(Input data begins)
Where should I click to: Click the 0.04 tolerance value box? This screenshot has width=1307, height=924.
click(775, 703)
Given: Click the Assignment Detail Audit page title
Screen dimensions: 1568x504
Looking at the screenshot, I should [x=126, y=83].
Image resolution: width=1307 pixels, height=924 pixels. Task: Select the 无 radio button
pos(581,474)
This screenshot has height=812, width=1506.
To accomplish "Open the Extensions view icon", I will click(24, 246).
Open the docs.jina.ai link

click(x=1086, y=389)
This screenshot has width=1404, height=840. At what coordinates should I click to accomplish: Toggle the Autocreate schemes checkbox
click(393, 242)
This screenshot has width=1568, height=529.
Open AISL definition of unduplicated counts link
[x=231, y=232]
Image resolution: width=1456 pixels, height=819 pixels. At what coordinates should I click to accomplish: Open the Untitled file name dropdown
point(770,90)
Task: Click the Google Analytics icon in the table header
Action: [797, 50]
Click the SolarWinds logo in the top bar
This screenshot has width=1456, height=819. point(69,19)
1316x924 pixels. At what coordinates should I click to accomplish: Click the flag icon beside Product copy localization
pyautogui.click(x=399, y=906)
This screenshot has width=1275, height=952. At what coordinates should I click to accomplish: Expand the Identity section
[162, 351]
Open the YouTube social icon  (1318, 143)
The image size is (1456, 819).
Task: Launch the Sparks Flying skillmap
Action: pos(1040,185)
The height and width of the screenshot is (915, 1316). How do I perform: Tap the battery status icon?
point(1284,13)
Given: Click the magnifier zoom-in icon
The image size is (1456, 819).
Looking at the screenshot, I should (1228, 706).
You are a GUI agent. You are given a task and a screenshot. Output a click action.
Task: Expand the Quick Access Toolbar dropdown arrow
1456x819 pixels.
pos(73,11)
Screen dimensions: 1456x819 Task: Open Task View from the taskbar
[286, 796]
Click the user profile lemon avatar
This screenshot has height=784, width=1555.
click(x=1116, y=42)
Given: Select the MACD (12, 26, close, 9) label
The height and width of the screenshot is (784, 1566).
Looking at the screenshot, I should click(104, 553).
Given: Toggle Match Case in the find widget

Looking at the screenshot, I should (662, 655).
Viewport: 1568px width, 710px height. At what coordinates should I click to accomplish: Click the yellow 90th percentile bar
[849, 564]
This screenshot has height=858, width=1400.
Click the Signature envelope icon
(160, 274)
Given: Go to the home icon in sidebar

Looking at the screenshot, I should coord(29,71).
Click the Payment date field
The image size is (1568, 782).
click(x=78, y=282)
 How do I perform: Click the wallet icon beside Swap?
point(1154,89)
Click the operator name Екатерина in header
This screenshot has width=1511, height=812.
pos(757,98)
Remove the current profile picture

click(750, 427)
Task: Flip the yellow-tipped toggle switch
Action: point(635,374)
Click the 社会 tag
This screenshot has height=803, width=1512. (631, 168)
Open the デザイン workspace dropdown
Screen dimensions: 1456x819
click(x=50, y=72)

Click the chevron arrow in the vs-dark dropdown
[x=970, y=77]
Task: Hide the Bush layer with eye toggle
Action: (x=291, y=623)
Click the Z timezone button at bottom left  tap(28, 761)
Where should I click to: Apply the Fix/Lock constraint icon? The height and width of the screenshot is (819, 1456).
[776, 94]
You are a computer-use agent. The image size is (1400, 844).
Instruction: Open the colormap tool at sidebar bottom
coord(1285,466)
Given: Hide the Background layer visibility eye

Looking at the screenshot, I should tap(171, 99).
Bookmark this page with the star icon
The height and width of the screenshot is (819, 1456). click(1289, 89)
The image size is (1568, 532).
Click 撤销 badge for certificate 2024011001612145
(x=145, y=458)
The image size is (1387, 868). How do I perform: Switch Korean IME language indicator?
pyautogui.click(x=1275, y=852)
(Input data ends)
What the task requires ->
Reproduce only the lines above, starting at the line with "This screenshot has height=812, width=1506." and ending at the line with "This screenshot has height=858, width=1400.", exactly as written.

Answer space ->
This screenshot has height=812, width=1506.
To accomplish "Open the Extensions view icon", I will click(24, 246).
Open the docs.jina.ai link

click(x=1086, y=389)
This screenshot has width=1404, height=840. At what coordinates should I click to accomplish: Toggle the Autocreate schemes checkbox
click(393, 242)
This screenshot has width=1568, height=529.
Open AISL definition of unduplicated counts link
[x=231, y=232]
Image resolution: width=1456 pixels, height=819 pixels. At what coordinates should I click to accomplish: Open the Untitled file name dropdown
point(770,90)
Task: Click the Google Analytics icon in the table header
Action: [797, 50]
Click the SolarWinds logo in the top bar
This screenshot has width=1456, height=819. point(69,19)
1316x924 pixels. At what coordinates should I click to accomplish: Click the flag icon beside Product copy localization
pyautogui.click(x=399, y=906)
This screenshot has width=1275, height=952. At what coordinates should I click to accomplish: Expand the Identity section
[162, 351]
Open the YouTube social icon  (1318, 143)
The image size is (1456, 819).
Task: Launch the Sparks Flying skillmap
Action: pos(1040,185)
The height and width of the screenshot is (915, 1316). How do I perform: Tap the battery status icon?
point(1284,13)
Given: Click the magnifier zoom-in icon
The image size is (1456, 819).
Looking at the screenshot, I should (1228, 706).
You are a GUI agent. You are given a task and a screenshot. Output a click action.
Task: Expand the Quick Access Toolbar dropdown arrow
1456x819 pixels.
pos(73,11)
Screen dimensions: 1456x819 Task: Open Task View from the taskbar
[286, 796]
Click the user profile lemon avatar
This screenshot has height=784, width=1555.
click(x=1116, y=42)
Given: Select the MACD (12, 26, close, 9) label
The height and width of the screenshot is (784, 1566).
Looking at the screenshot, I should click(104, 553).
Given: Toggle Match Case in the find widget

Looking at the screenshot, I should (662, 655).
Viewport: 1568px width, 710px height. At what coordinates should I click to accomplish: Click the yellow 90th percentile bar
[849, 564]
This screenshot has height=858, width=1400.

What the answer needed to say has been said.